• [THE EXERCISE] Can you update the listing from the line containing "Viewport: 757px width, 448px height." through the end, inclusive, swapping "variable assignment" for "variable declaration" and leaving everything else unchanged? Omit the pictures from your answer.
== == ==
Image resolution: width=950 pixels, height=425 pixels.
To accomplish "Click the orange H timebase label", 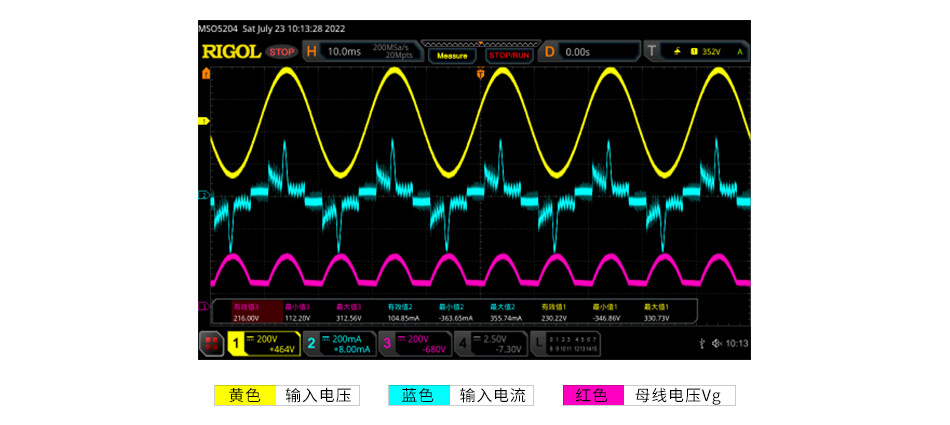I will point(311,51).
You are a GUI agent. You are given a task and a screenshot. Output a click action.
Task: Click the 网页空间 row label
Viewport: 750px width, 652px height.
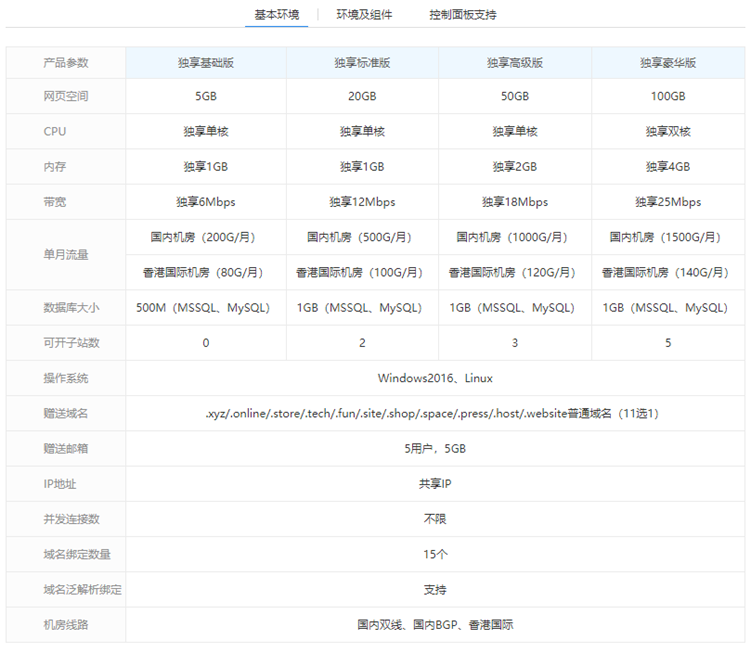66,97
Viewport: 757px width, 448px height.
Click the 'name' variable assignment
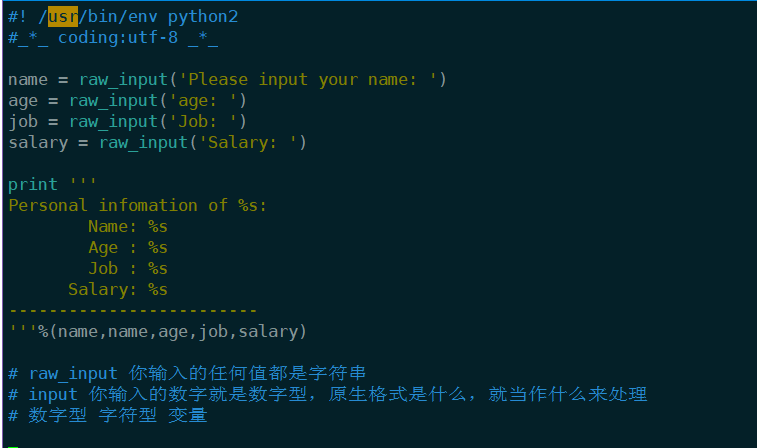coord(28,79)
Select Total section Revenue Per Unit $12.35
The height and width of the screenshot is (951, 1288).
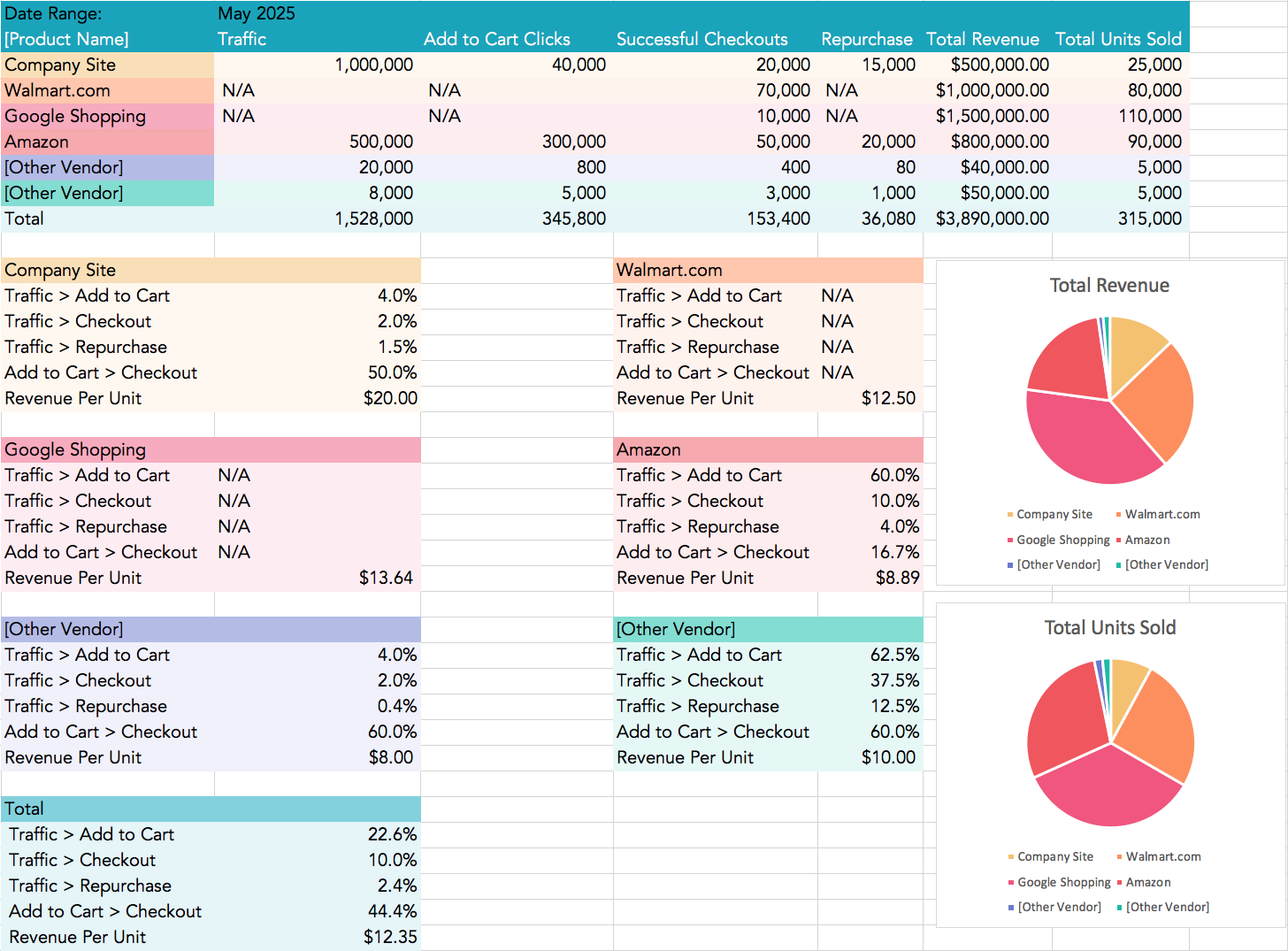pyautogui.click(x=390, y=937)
== == ==
• [ANSWER TO THIS EXERCISE]
Viewport: 757px width, 448px height.
Click the 'name' variable declaration
coord(28,79)
Select Total section Revenue Per Unit $12.35
The height and width of the screenshot is (951, 1288).
pyautogui.click(x=390, y=937)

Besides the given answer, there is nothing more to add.